Mood Disorders Among Pregnant and Postpartum Women of Color

This article was originally published on the Center for American Progress website.

Introduction and summary

Pregnancy and childbirth can bring joy and fulfillment to a woman’s life. They can also bring anxiety, depression, and stress. If left untreated, postpartum depression and other mood disorders can grow severe and even fatal for both the mother and her child. The American Psychological Association estimates that 1 in 7 women experience postpartum depression, yet the true statistic is unknown, as most women do not recognize the symptoms associated with the condition.1

According to the World Health Organization, pregnant and postpartum women experiencing severe forms of mental disorders may commit suicide.2 Perinatal mood disorders—including postpartum depression—can affect any woman, yet women of color often face life circumstances that increase their likelihood of experiencing perinatal mood disorders.3Studies have shown that women of color experience postpartum depression at a rate of close to 38 percent compared with approximately 13 to 19 percent for all postpartum women.4 The racial disparity is vast and mirrors major gaps in both screening and treatment for mood disorders among women.

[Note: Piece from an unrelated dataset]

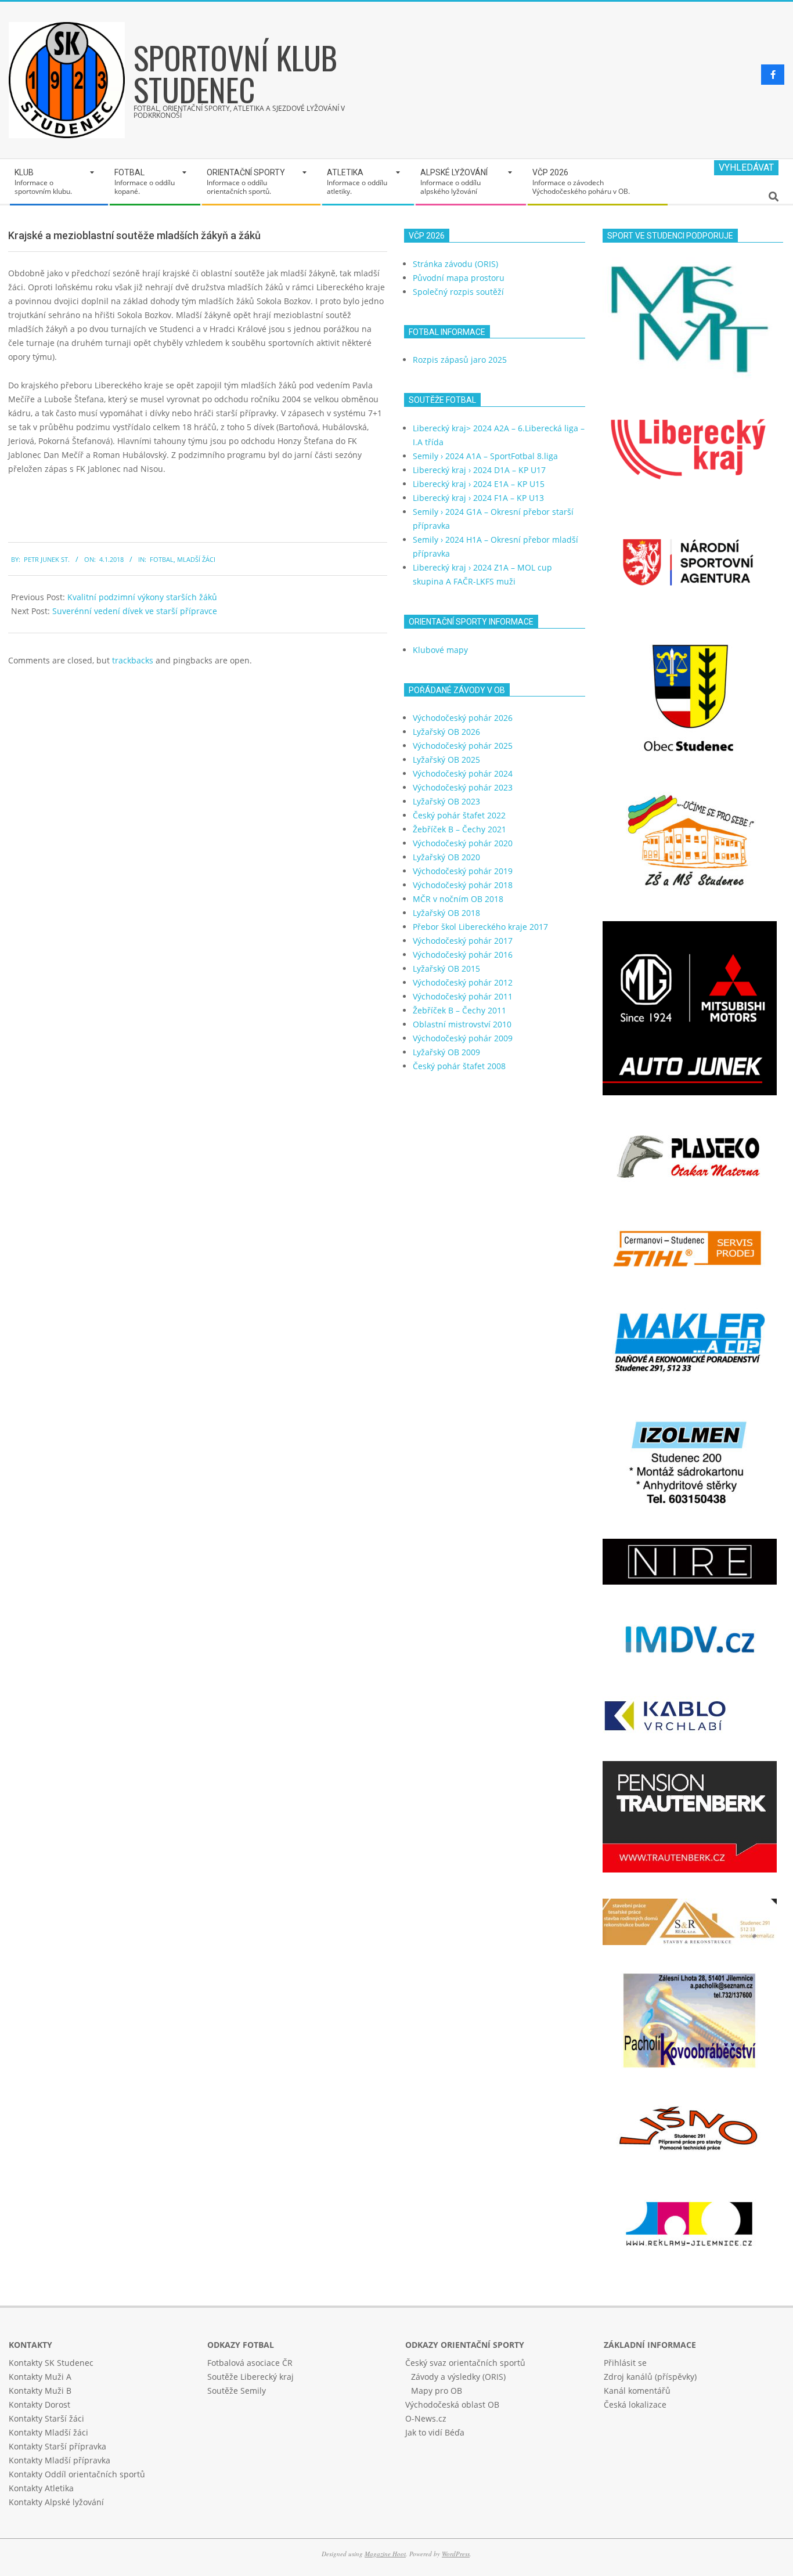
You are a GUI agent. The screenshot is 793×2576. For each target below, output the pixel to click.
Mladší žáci (196, 559)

This report touches upon mood disorders for different groups of women of color, shedding particular light on the unique experiences of black pregnant and postpartum women facing mental health issues. It also draws connections between social, economic, and political adversities and higher rates of perinatal mood disorders. The adversities discussed include lack of access to mental health services, economic insecurity, strong black woman syndrome, gender discrimination, and racism. The personal testimonies of black women affected by perinatal mood disorders can be found in text boxes throughout this report.*

Finally, this report outlines the following recommendations for policymakers, health care providers, researchers, and advocates in order to better address perinatal mood disorders among women of color:

  • Support comprehensive health care coverage under the Affordable Care Act (ACA), including mental health services and maternity care.
  • Improve access to culturally competent and well-trained mental health care providers.
  • Fully fund the MOTHERS Act.
  • Support the integration of mental health screenings into other health care settings.
  • Fund large-scale, culturally appropriate public education campaigns.
  • Conduct additional research on perinatal mood disorders.
  • Develop policies and education campaigns in a way that takes into account the lived experiences of pregnant and postpartum women of color.
  • Educate health care providers, patients, and communities about the importance of mental health care access.
  • Support culture shift efforts.
  • Amplify and support women of color-led organizations.
  • Support policies that improve work-family balance for women in the workplace.

These actions are critical to helping ensure that pregnant and postpartum women of color can stop suffering in silence and can gain access to the necessary supports and services in times when they are experiencing perinatal mood disorders.